### ASSIGNED TASK
Show every line below where "menu" appears.

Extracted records
━━━━━━━━━━━━━━━━━━━━━━━━━━━━━━

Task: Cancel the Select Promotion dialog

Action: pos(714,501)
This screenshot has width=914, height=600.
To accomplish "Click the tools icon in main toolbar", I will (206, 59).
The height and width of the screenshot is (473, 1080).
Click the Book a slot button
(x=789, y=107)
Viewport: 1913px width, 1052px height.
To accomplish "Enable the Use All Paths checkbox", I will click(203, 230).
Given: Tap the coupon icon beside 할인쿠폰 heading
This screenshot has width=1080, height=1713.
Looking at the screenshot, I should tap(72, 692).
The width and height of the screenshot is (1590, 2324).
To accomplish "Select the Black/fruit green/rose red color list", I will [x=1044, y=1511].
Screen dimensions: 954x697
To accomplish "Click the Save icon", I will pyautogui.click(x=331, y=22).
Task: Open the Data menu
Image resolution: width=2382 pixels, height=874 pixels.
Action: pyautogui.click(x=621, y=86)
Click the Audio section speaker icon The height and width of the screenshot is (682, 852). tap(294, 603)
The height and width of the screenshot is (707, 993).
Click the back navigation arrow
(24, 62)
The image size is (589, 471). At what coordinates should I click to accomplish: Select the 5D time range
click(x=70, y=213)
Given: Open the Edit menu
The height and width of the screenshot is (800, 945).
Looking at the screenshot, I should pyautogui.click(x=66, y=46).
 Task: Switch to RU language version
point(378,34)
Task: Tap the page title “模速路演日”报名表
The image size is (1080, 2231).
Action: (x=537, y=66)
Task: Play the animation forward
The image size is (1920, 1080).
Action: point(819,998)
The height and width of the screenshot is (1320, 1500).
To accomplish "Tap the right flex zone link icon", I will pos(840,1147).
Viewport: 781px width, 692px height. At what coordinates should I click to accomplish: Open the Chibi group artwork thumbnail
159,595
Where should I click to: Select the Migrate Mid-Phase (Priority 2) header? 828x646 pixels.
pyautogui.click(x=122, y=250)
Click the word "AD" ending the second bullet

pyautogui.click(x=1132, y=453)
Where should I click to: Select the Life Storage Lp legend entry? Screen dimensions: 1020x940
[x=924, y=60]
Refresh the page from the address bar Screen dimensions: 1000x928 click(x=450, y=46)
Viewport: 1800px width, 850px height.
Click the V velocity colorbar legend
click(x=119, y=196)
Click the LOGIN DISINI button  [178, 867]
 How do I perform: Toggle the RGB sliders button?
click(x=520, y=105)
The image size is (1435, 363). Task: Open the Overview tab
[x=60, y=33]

━━━━━━━━━━━━━━━━━━━━━━━━━━━━━━

### EXERCISE ANSWER
Task: Open the Data menu
Given: Open the Edit menu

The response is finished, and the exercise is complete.